If you are diagnosed with chlamydia post-delivery while breastfeeding, the antibiotic choice depends on individual circumstances. Azithromycin is excreted into breast milk but at low concentrations, and short-term use is generally considered acceptable under clinical guidance. Erythromycin is also an option. Doxycycline was previously cautioned against in breastfeeding but current evidence and many guidelines suggest short-term use (up to 3 weeks) is of low risk — discuss with your prescriber or a pharmacist who can review your specific situation.
References
- BASHH. UK National Guideline for the Management of Infection with Chlamydia trachomatis. 2025. Available at: www.bashh.org/guidelines
- NICE. Chlamydia — uncomplicated genital: Clinical Knowledge Summary. 2025. Available at: cks.nice.org.uk
- Rahangdale L, Guerry S, Bauer HM, et al. An observational cohort study of Chlamydia trachomatis treatment in pregnancy. Sex Transm Dis. 2006;33(2):106–110.
- Rours GI, Hammerschlag MR, Ott A, et al. Chlamydia trachomatis as a cause of neonatal conjunctivitis in Dutch infants. Pediatrics. 2008;121(2):e321–e326.

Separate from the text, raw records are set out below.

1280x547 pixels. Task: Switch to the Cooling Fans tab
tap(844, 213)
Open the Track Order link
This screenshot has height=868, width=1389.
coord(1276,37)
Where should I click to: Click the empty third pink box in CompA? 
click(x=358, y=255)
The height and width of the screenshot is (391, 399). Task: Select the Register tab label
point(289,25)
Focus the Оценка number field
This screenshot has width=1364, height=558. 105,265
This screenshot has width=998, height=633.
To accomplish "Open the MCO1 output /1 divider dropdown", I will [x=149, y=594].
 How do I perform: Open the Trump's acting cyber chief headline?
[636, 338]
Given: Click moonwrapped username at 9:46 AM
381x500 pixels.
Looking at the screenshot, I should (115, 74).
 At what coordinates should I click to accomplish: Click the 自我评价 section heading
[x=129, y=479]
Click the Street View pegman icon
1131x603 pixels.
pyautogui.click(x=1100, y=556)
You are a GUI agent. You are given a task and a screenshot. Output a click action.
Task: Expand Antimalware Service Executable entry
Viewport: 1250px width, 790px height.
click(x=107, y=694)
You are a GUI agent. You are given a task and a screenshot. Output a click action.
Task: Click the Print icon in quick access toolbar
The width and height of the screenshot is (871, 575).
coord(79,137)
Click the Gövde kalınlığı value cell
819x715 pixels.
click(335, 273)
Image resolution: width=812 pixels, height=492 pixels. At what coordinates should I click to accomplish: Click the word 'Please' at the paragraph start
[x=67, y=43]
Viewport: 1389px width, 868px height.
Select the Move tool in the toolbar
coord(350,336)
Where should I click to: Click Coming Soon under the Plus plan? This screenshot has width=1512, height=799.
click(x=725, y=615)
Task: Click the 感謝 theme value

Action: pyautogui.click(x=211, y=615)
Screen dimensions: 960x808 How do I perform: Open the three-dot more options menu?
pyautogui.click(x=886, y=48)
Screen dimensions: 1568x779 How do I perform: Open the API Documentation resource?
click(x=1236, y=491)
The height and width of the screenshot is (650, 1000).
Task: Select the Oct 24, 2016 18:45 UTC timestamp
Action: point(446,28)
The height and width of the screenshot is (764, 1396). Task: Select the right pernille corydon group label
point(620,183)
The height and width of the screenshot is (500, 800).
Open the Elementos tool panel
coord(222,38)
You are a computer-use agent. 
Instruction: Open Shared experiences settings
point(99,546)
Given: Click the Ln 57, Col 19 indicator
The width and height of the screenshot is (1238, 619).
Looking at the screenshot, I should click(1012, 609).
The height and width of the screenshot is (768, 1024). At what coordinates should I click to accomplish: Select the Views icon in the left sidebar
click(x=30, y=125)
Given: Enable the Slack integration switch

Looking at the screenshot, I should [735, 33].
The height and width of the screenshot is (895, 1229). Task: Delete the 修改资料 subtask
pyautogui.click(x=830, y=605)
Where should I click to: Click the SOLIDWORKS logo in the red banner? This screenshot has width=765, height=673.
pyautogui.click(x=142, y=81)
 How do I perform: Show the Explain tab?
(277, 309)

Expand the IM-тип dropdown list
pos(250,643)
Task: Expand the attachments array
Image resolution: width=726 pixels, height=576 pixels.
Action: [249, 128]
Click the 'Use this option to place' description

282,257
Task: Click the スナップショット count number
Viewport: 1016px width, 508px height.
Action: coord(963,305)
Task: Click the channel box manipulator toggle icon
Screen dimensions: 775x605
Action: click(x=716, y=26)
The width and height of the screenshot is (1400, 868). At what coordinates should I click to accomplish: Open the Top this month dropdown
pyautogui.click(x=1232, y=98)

- NHS. Chlamydia: Treatment. 2023. Available at: www.nhs.uk/conditions/chlamydia/treatment/
- BNF. Prescribing in Pregnancy. British National Formulary. 2025. Available at: bnf.nice.org.uk
Medical disclaimer: This article is for informational purposes only and does not constitute medical advice. Chlamydia in pregnancy is a clinical situation requiring management by a qualified healthcare professional — ideally your midwife, GP, or obstetric team. Doxycycline is contraindicated in pregnancy and must not be taken. If you are pregnant and have tested positive for chlamydia, contact your antenatal team immediately. In a medical emergency, call 999.